▸ Prompt: From start to end, write out the following data exactly, apart from its images.

========================

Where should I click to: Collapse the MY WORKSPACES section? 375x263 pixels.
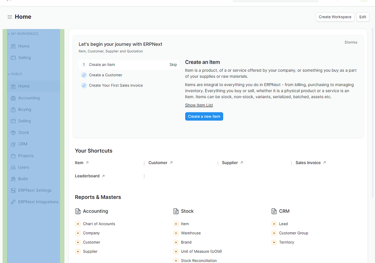click(8, 33)

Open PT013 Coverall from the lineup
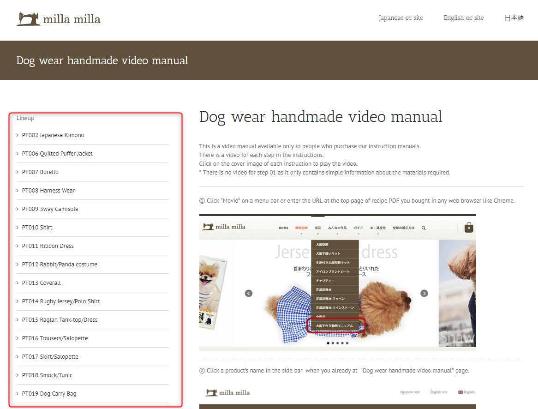42,283
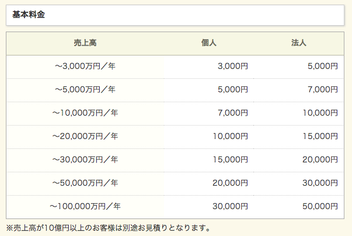Screen dimensions: 352x236
Task: Select the ～5,000万円／年 row label
Action: (85, 90)
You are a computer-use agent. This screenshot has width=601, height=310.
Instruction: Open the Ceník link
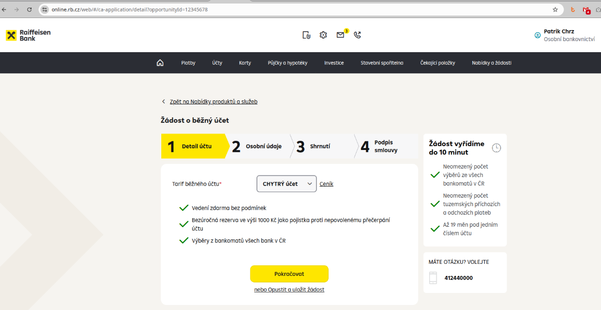326,184
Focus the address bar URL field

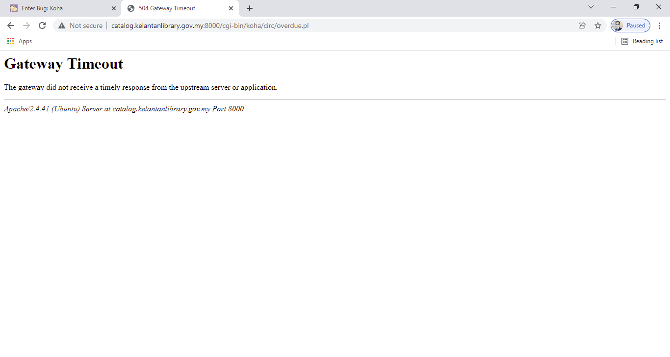pos(294,26)
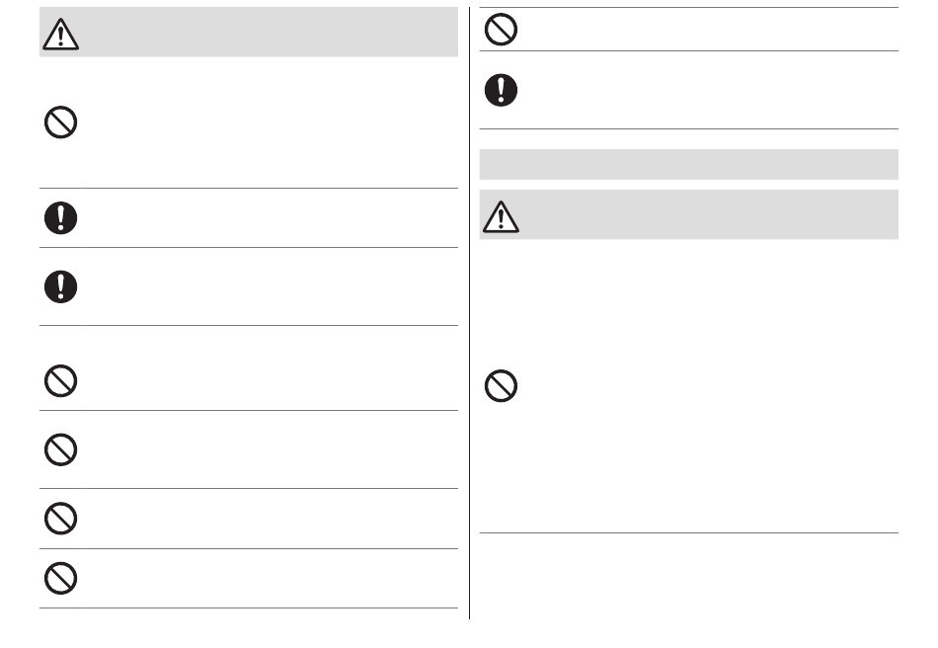
Task: Click the prohibition icon below the right warning banner
Action: 501,386
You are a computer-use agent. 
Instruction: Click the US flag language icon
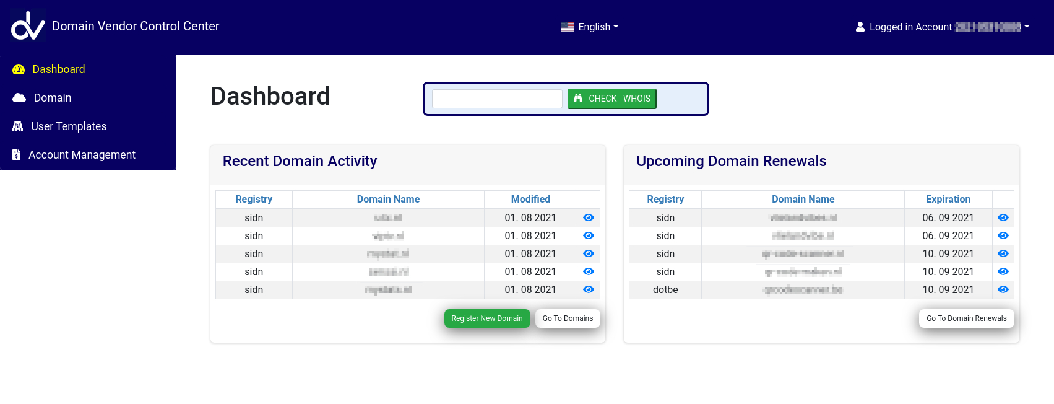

========================

▸ Your response:
Where should I click to: Collapse the MY WORKSPACES section? 375x263 pixels.
click(8, 33)

Open PT013 Coverall from the lineup
42,283
Screen dimensions: 352x236
Task: Select the ～5,000万円／年 row label
Action: (85, 90)
You are a computer-use agent. This screenshot has width=601, height=310.
Instruction: Open the Ceník link
326,184
Focus the address bar URL field

pos(294,26)
Task: Click the prohibition icon below the right warning banner
Action: 501,386
You are a computer-use agent. 
Instruction: Click the US flag language icon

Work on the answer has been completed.